Não se considera a pessoa indicada para falar sobre o que é que a ciência descobriu sobre a felicidade mas defende que é “uma pessoa muito qualificada para falar sobre a felicidade de fazer ciência”, defende Luís Graça, professor da Faculdade de Medicina da Universidade de Lisboa e investigador do Instituto de Medicina Molecular (IMM). “Na minha vida, tive de tomar opções sobre o tempo de trabalho a dedicar à investigação. Sou médico e sempre considerei que a investigação era uma das profissões onde se consegue ter mais felicidade mesmo quando percebemos que estamos errados”, defende. Percebeu, ao longo dos anos que muitas teorias em que verdadeiramente acreditava, não estavam certas. “A ciência é constantemente uma lição de humildade no sentido em que produzimos ideias fantásticas que a natureza se encarrega de demonstrar que estão erradas”, defende. E não há qualquer problema. “É uma questão de tempo até encontrarmos o caminho certo novamente”.


O cérebro comanda tudo

“Córtex cingulado. Córtex Pré-frontal. Ínsula. Estas são áreas do cérebro ativadas quando nos sentimos felizes. Mas se lhe disser as mesmas são ativadas pela tristeza ou pela raiva?”, começa por questionar Henrique Veiga Fernandes, investigador principal no IMM e na Fundação Champalimaud. Confuso? Talvez. É por isso uma tarefa difícil, também para a ciência, definir a felicidade. “Aparece associada com frequência a outros conceitos como o bem-estar, o prazer ou a satisfação. A ideia de felicidade remete-nos a vivências muito próprias, mas que, por certo, ombreiam ou escondem conceitos de filosofia e psicologia. Vejamos: Epicuro defendia que a procura do prazer e a ausência de sofrimento são o caminho para a felicidade (corrente hedónica). Já Aristóteles referia que a felicidade se encontrava numa vida de virtude (corrente eudemónica). Onde se situa o leitor? Provavelmente entre estas duas concepções”.
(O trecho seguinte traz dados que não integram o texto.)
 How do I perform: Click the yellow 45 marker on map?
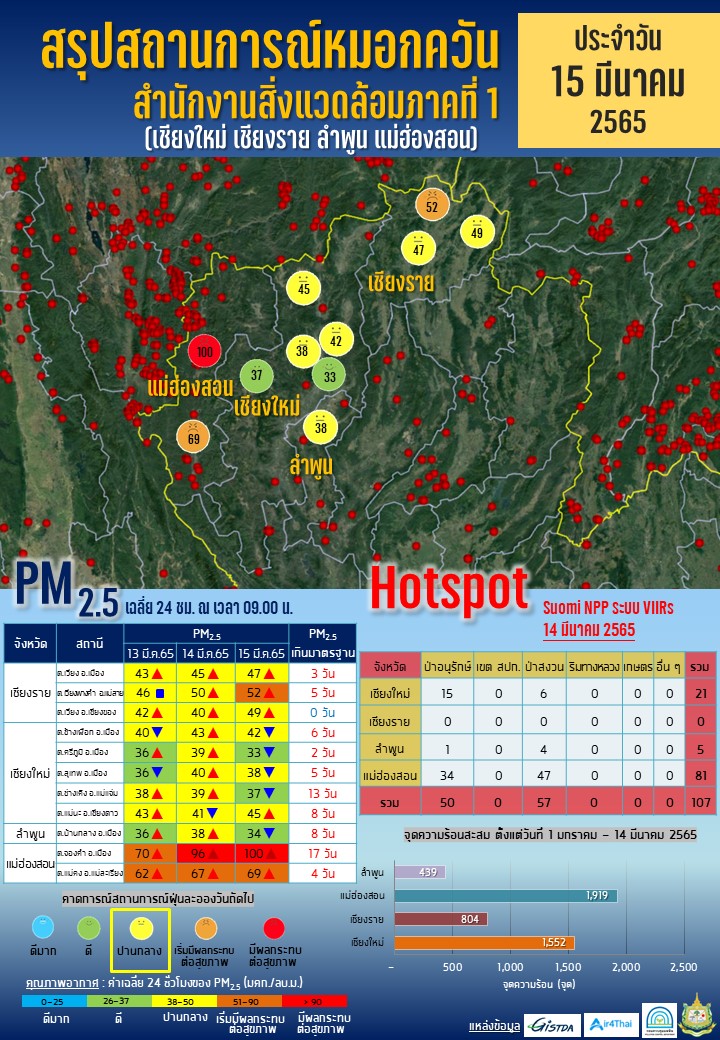pyautogui.click(x=304, y=288)
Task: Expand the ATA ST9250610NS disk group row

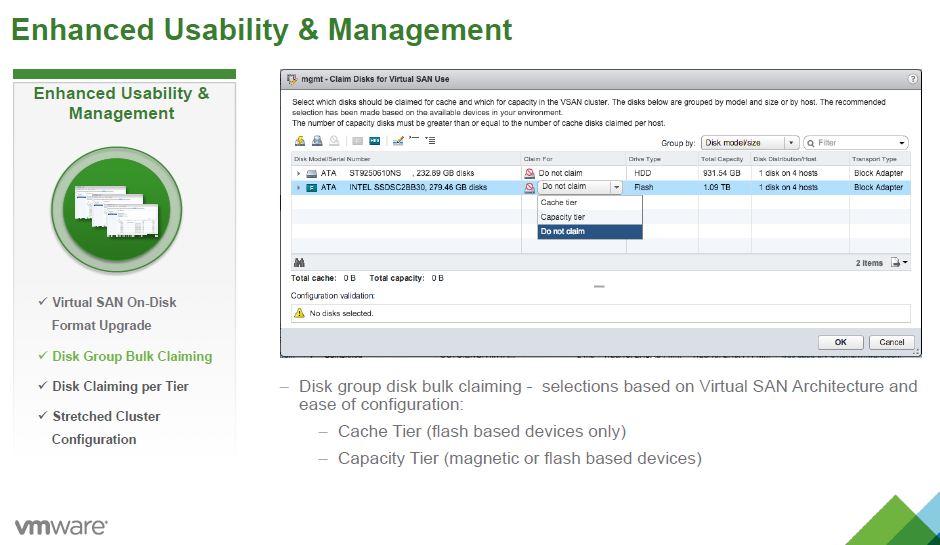Action: (297, 173)
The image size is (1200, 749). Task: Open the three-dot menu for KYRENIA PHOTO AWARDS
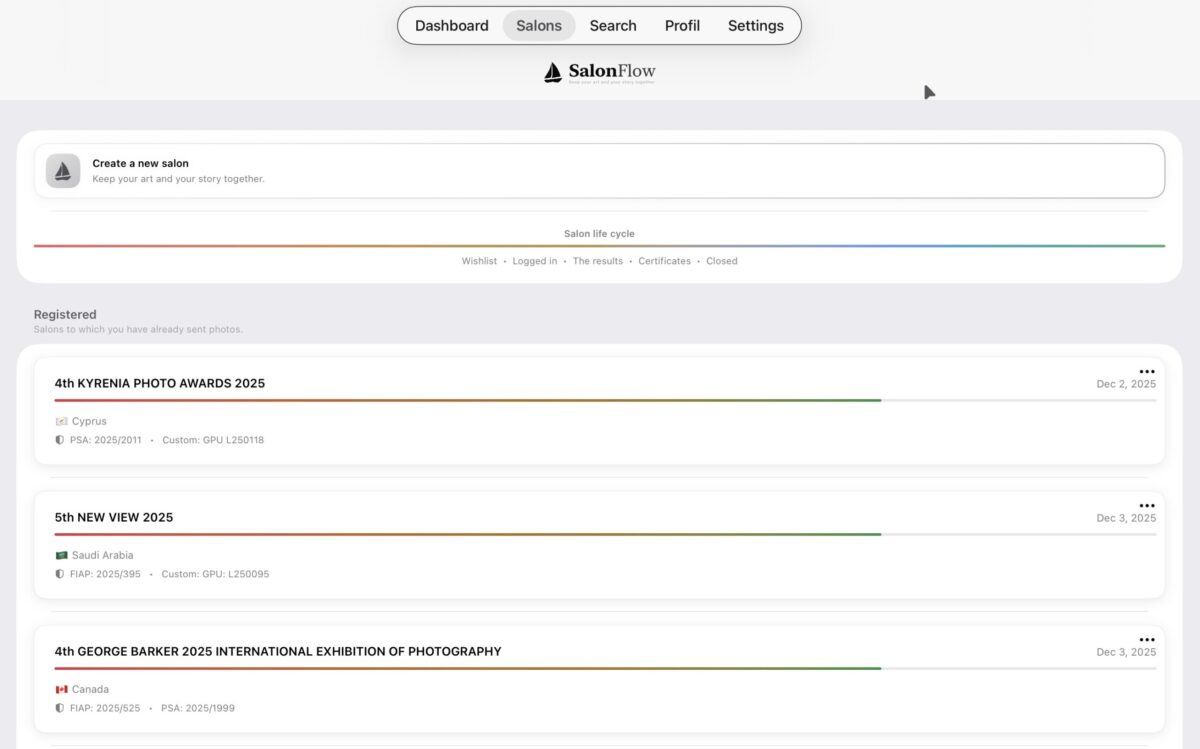pyautogui.click(x=1146, y=372)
Várias teorias, milhares de artigos, livros de auto-ajuda e palestras sobre a felicidade. Dúvidas, muitas dúvidas. O desejo, esse vai continuando lá, e é intrínseco a cada um de nós.

“Entre o rito hedónico e eudemónico, procuramos os caminhos que conduzem a este sentimento por vezes efémero e intangível que é a felicidade. Porventura, a poesia e a música ter-nos-ão aproximado da definição de felicidade como nenhuma outra forma de arte humana. Mas, se e é verdade que a felicidade é ainda uma interrogação para a ciência, é também claro que a ciência nos tornou mais humanos, e isso não é pouco”, conclui Henrique Veiga Fernandes.